PROBLEM TO SOLVE.
Find all the lines in the entries below that hold the word "icon" and copy them.
━━━ EXTRACTED MATERIAL ━━━
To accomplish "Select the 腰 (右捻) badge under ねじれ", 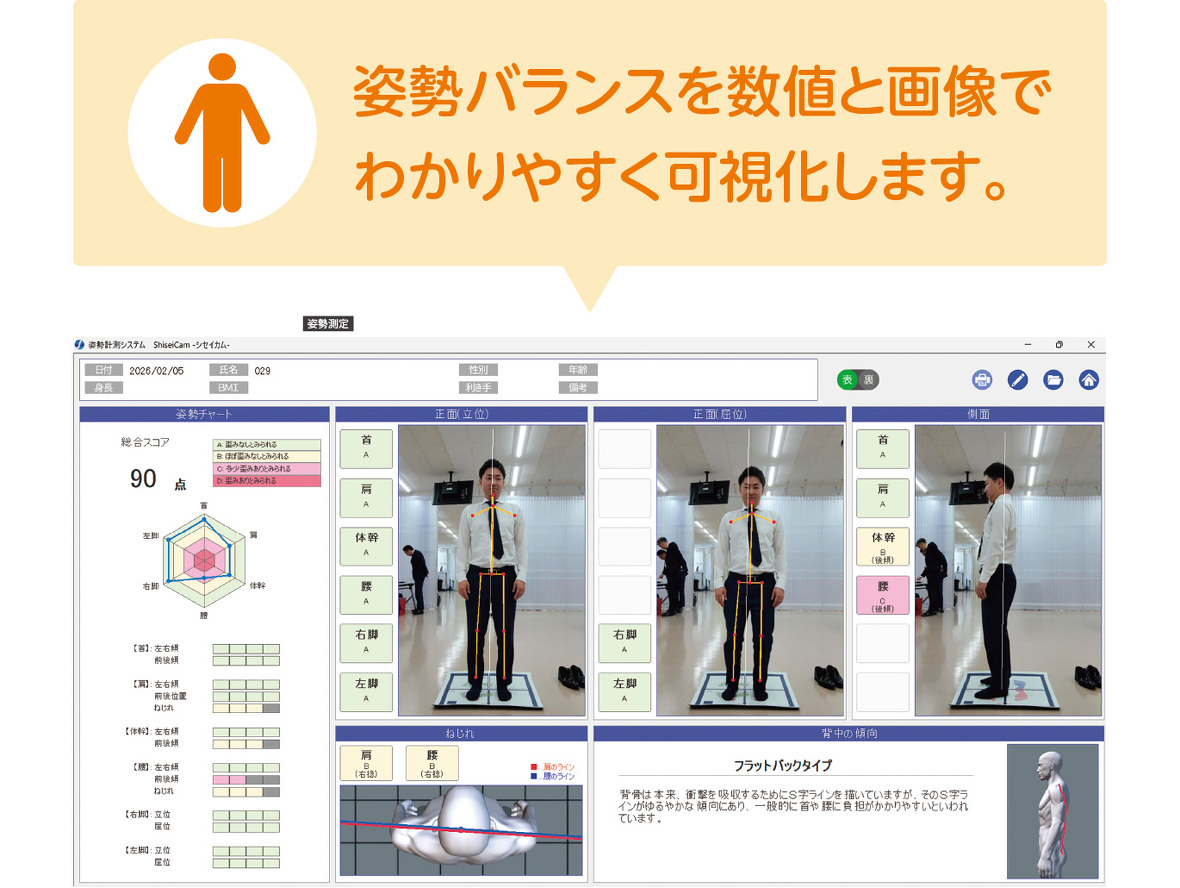I will pyautogui.click(x=430, y=763).
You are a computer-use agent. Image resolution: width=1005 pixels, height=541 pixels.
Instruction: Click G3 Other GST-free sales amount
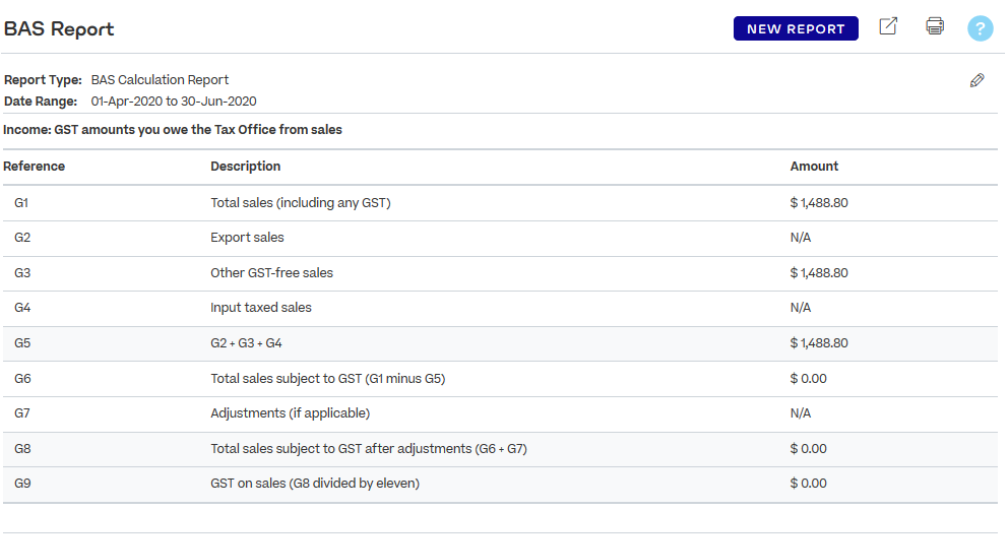pos(818,273)
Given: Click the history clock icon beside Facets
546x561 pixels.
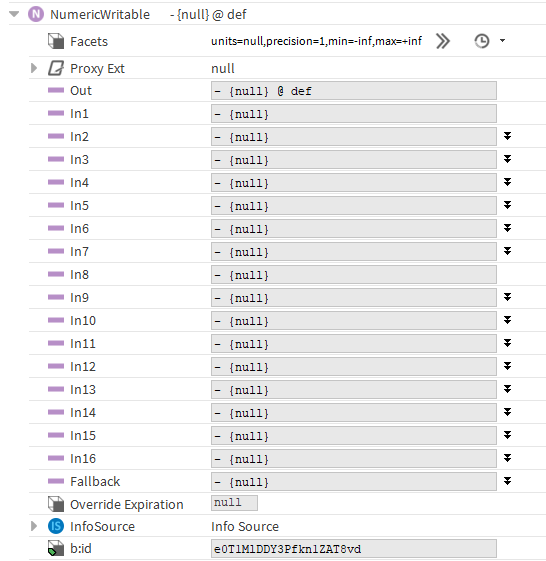Looking at the screenshot, I should 482,41.
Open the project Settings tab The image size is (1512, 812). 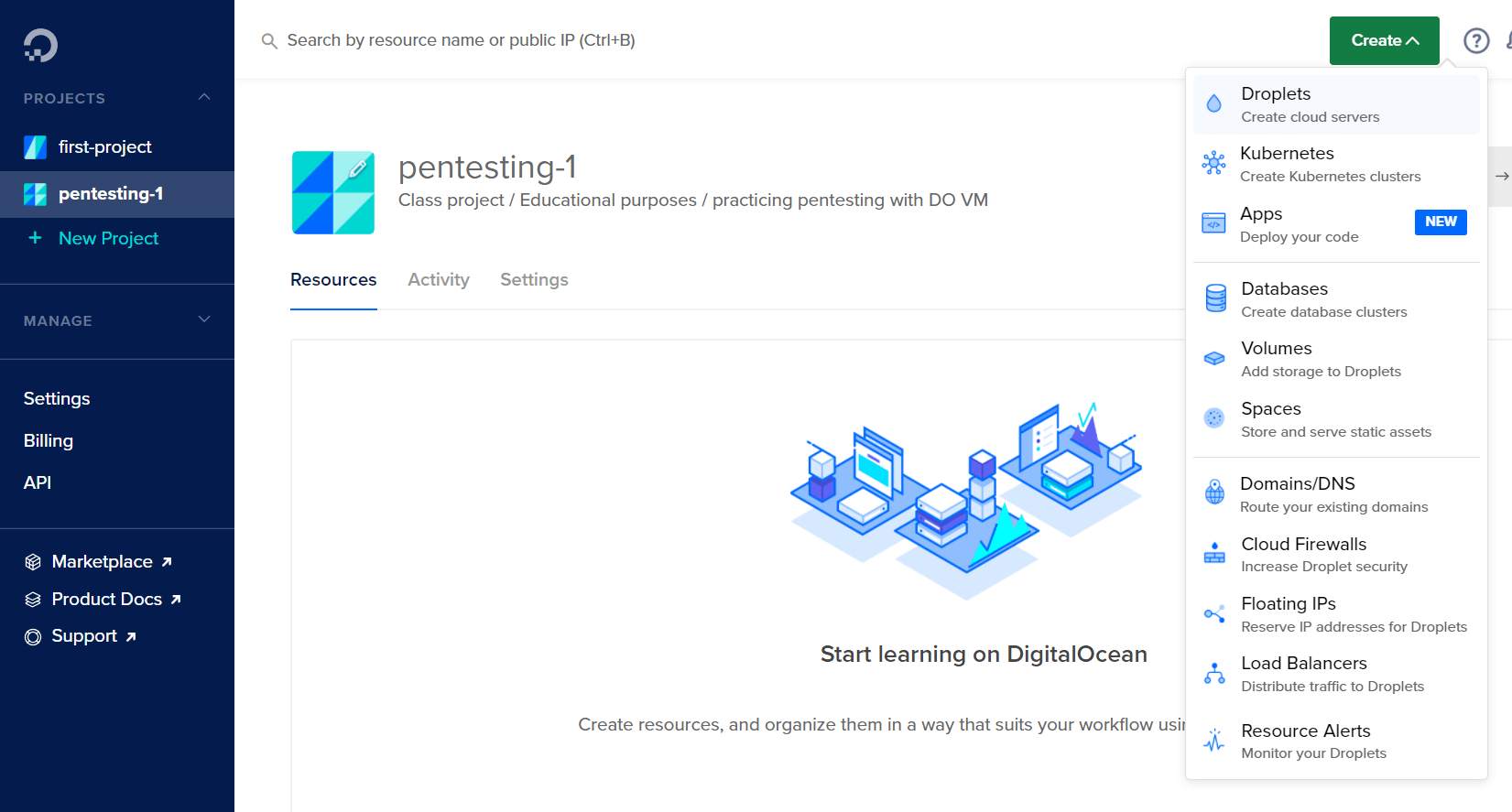coord(534,280)
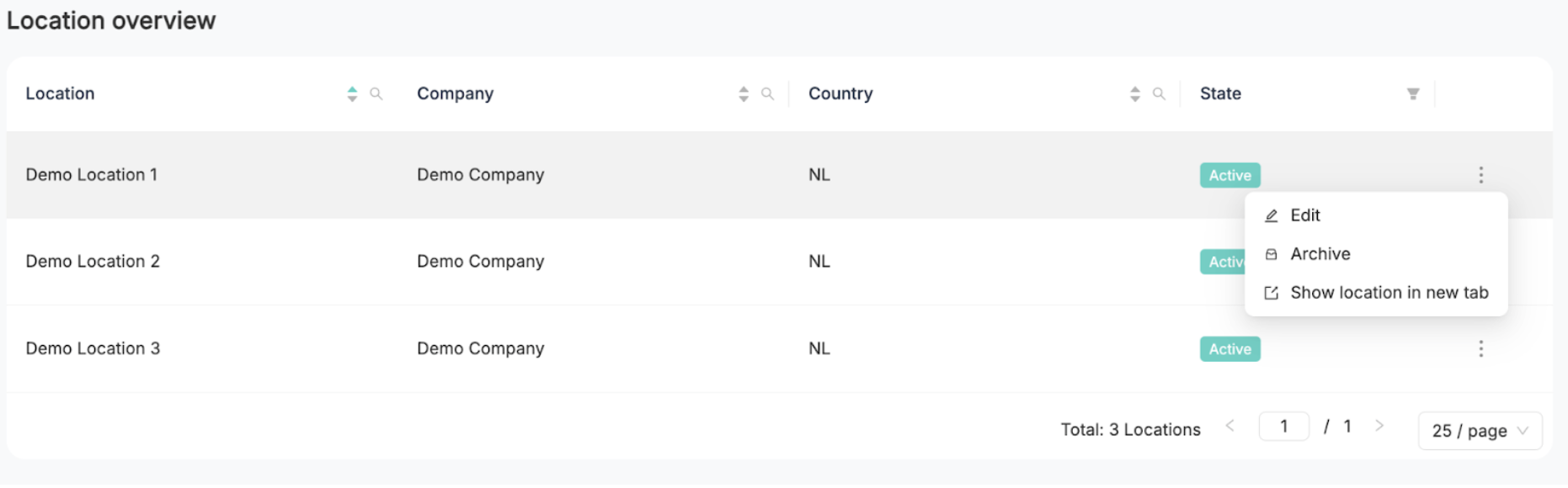
Task: Open actions menu for Demo Location 3
Action: 1481,348
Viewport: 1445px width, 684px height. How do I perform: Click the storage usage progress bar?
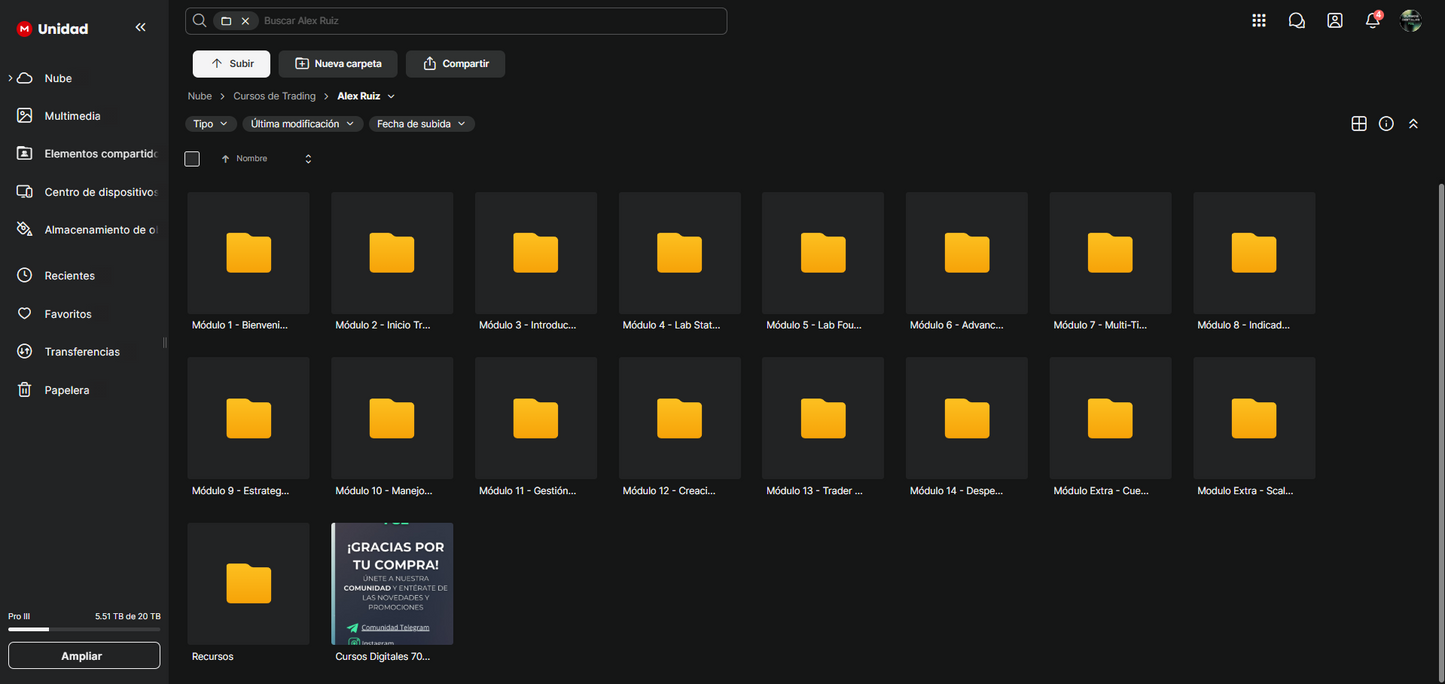click(84, 630)
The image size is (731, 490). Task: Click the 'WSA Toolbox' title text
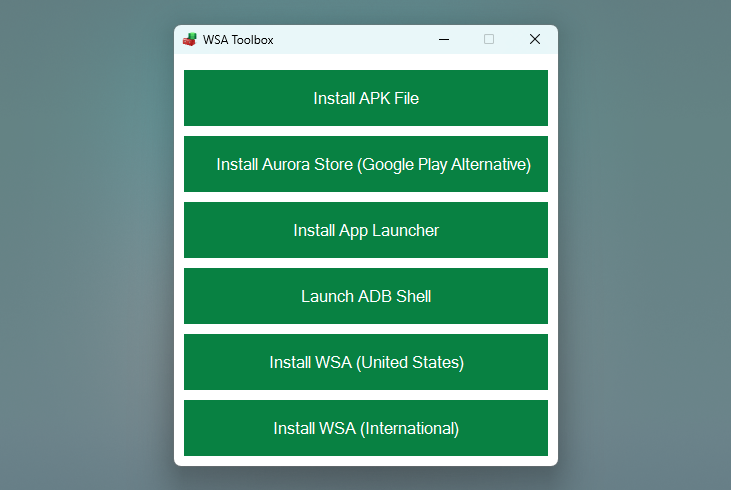coord(238,40)
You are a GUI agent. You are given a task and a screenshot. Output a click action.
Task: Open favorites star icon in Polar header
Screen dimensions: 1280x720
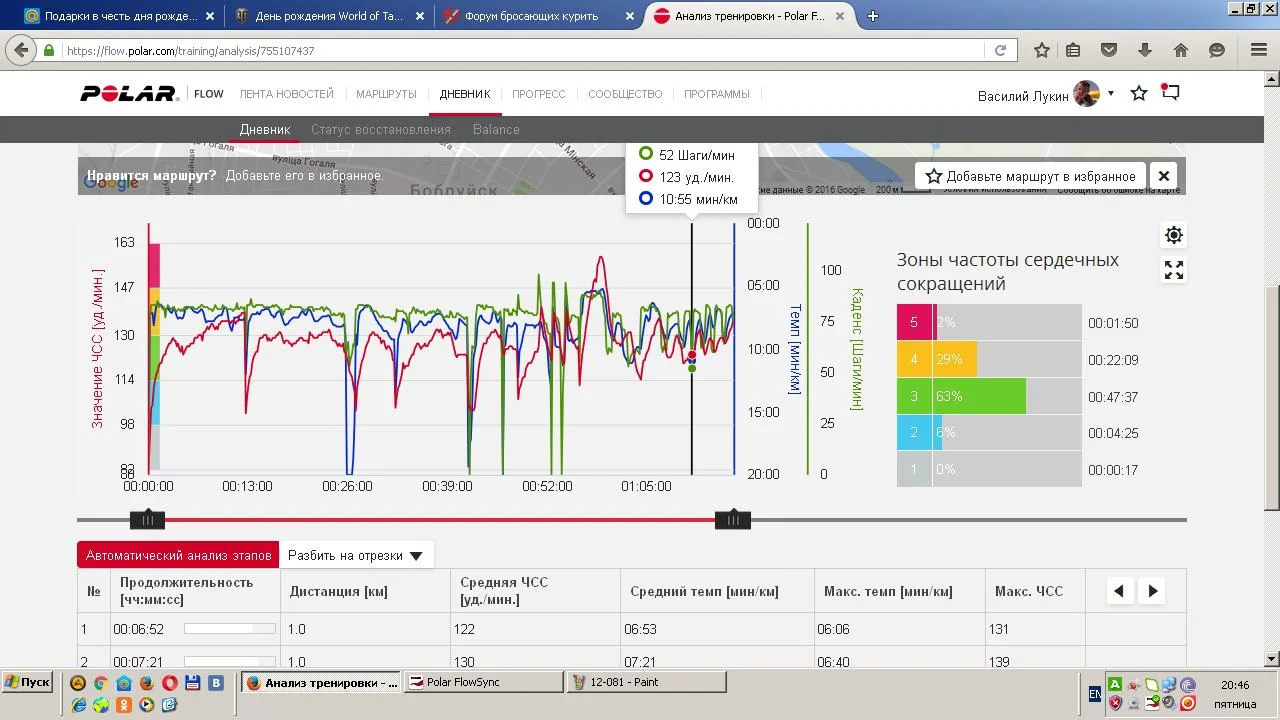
━━━
SOLUTION.
Given: Click the history clock icon beside Facets
Task: Open favorites star icon in Polar header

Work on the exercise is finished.